Sunday, June 15, 2008

Cockpit

I flew from Cascade airport to Boise on a VFR route yesterday in a twin beachcraft. Pretty cool with Tile Proxy running. Buzzed our cabin and everything...grin. The boys evey did very well piloting the little ultralight around and were loving it.

I have to admit, the F/A-18 Hornet sure makes you appreciate how fast those military jets can fly. I barely get taken off and messing around with looking around (plus the exterior views are simply AMAZING in 3 monitors), and I'm already past Boise. Damn, those planes haul ass.

I got an F-14 Tomcat, but the quality of the instrument panel is crap. F-15 is a little better. I really want a couple jet trainers, and will probably try to find a good F-16. I've already decided this is going to need me to do some sort of a cockpit build. Just have to figure out details. I'm pretty serious about doing it with 2 PC's and 5 monitors. I just need to figure out specifics. It crowds my desk too much playing with it the way it is. I'll make sure it doubles as a race car pit too, since the flight yoke should work fine as a steering wheel, and the rudder pedals have two axis toe control for the brakes (they come with inserts to make them rigid on the rudder axis). I almost have too many inputs with the 6 axis quadrant on top of the 3 that are on the yoke, and I'm not real good at making mixture control changes, but it works out very well for a twin (like the beachcraft) to be able to control your taxi with just the throttles...then you have the prop levers and mixture controls. I'm using the ones on the flight yoke for flaps and gear...running out of assignable axis in FSX for any more. I'm sure a C130 or something would start making me short, with quad engines...grin.

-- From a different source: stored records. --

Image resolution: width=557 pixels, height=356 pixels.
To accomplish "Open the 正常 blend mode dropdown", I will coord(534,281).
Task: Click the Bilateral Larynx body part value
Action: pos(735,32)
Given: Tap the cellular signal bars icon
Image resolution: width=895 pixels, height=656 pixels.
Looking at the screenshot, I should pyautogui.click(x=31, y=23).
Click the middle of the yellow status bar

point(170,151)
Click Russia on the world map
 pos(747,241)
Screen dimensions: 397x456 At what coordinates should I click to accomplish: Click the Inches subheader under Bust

One thing I've begun gaining an appreciation for (and I suspected it a little, but it is even more obvious as I get into this) is how you really almost need to specialize and begin to focus on a single plane. The more detailed you get on your cockpit, the more specific you have to get on what you are going for (had that same problem with the mame machine...how to do as much as possible, but all very well). If you try to cover too many bases, you do it all very poorly rather than simplify and do a few very well. I know I want fighter jet type setup, and if possible a twin commercial type. Unfortunately, that is about as diametrically opposite as you can get. But, maybe I can get the yoke/quadrant setup ok in there, and put the fighter stick and TQS in as well. Gauges may be a little interesting, but putting in something like a $169 Shuttle micro PC for dedicated additional displays may be ok.

1 comment:

  1. About the only thing that is really sort of bothering/irritating me with the current setup to proceed with a dedicated cockpit, is the resolution limitation on the Matrox triplehead2go (you can only do 3840 (3x 1280) by 1024. Which makes it almost impossible to use anything other than a 19" 4:3 aspect ratio monitor. I would really like to use some 22" widescreen monitors, but short of not sticking to the native resolution of the monitors, I'm sort of going to be screwed. Once I get the two dedicated MFD and map displays, it probably won't be a huge issue in a close wrap around cockpit, but I can't help but think stretching it around just a liiiiitle more wouldn't be better. I've also decided having two monitors on my main desktop is going to be a MUST. Editing and copying stuff is just sooo much easier.